To further clarify the molecular regulation mode in the differentiation process of YSMP in the system, we performed a difference map between the 2 branches (erythropoiesis and non-erythropoiesis), YSMPs (pre-branch) were driven by TAL1, GATA1, and 12 other TFs enter the erythropoiesis branch (cell fate 2), oppositely, YSMPs were driven by CEBPD, MAF and other 22 TFs enter to non-erythropoiesis branch (cell fate 1). YSMPs (Pre-branch) identified 341 signature genes (cluster 2), enriched by oxidative phosphorylation. Interestingly, the gene set has a strong tendency for expression in erythropoiesis branch, which may be EPO driven in the system (Figure 7E and Figure S11D and E). Besides, we found that some of the erythroid cells will fall into the non-erythropoiesis branch, indicating other types of erythroid cell production in our system (Figure S11C).

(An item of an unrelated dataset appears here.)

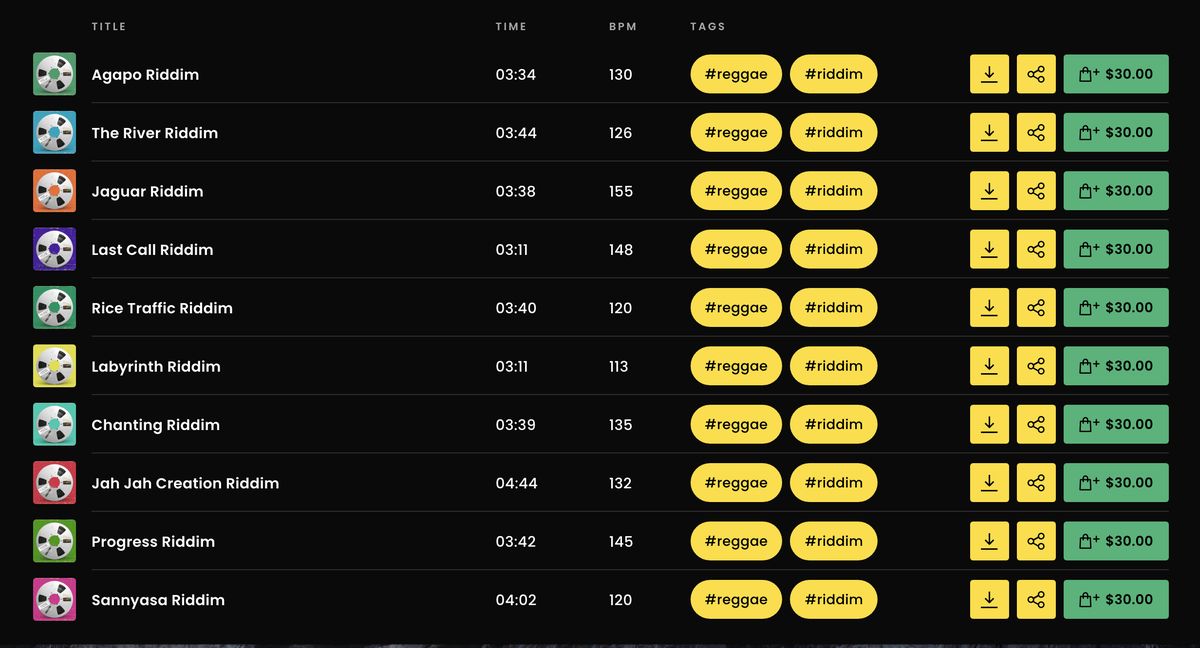Play the Agapo Riddim green reel thumbnail
The height and width of the screenshot is (648, 1200).
click(x=54, y=74)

Differentiation trajectory of erythroid cells
To accurately understand the molecular activities during erythroid differentiation, we took BFU-E, CFU-E, erythrocytes, ortho-E cells to perform a pseudo-time analysis (Figure 8A). The pseudo-time result was consistent with the SingleR cell annotation result: the erythroid progenitor cells were mostly distributed at the beginning of the differentiation trajectory, and the differentiated terminal cells were mainly at the end of the trajectory (Figure 8B; Figure S12A). Furthermore, cluster analysis of the top 1000 genes with the pseudo-time scoring significance was performed to obtain the highly expressed gene set cluster 1 of erythroid progenitor cells, including the GATA1 and 36 other TFs, which were enriched in the estrogen signaling pathway. The expression trend of genes enriched in the process of erythroid differentiation is mostly initially high and then decreased. The gene set cluster 2, which was highly expressed in the erythroid cells, includes 34 TFs, such as BCL11A, which enriched cholesterol metabolism, glycosaminoglycan binding, and oxygen carrier activity (Figure 8C; Figure S12B and C). The pseudo-time analysis divides cells into 3 states; the progenitor cells correspond to state 1 in which the cluster 1 gene set was highly expressed, the erythroid cells in state 2 and three in which the cluster 2 gene set was highly expressed (Figure 8D; Figure S12D). Specifically, state 1 (erythroid progenitor cells) responds more strongly to estrogen (Figure 8E). We tested the role of estrogen by adding estradiol during the induction and differentiation process of SC cells and observed that expression of KLF1 slightly increased in the erythroid progenitor cells, but the expression of ALAS2, GATA1, and KLF1 in the terminal erythroid differentiation was significantly inhibited (Figure S12E). Altogether, it suggested that estrogen promotes the proliferation of erythroid progenitor cells, but may inhibit erythroid differentiation (Figure S12E).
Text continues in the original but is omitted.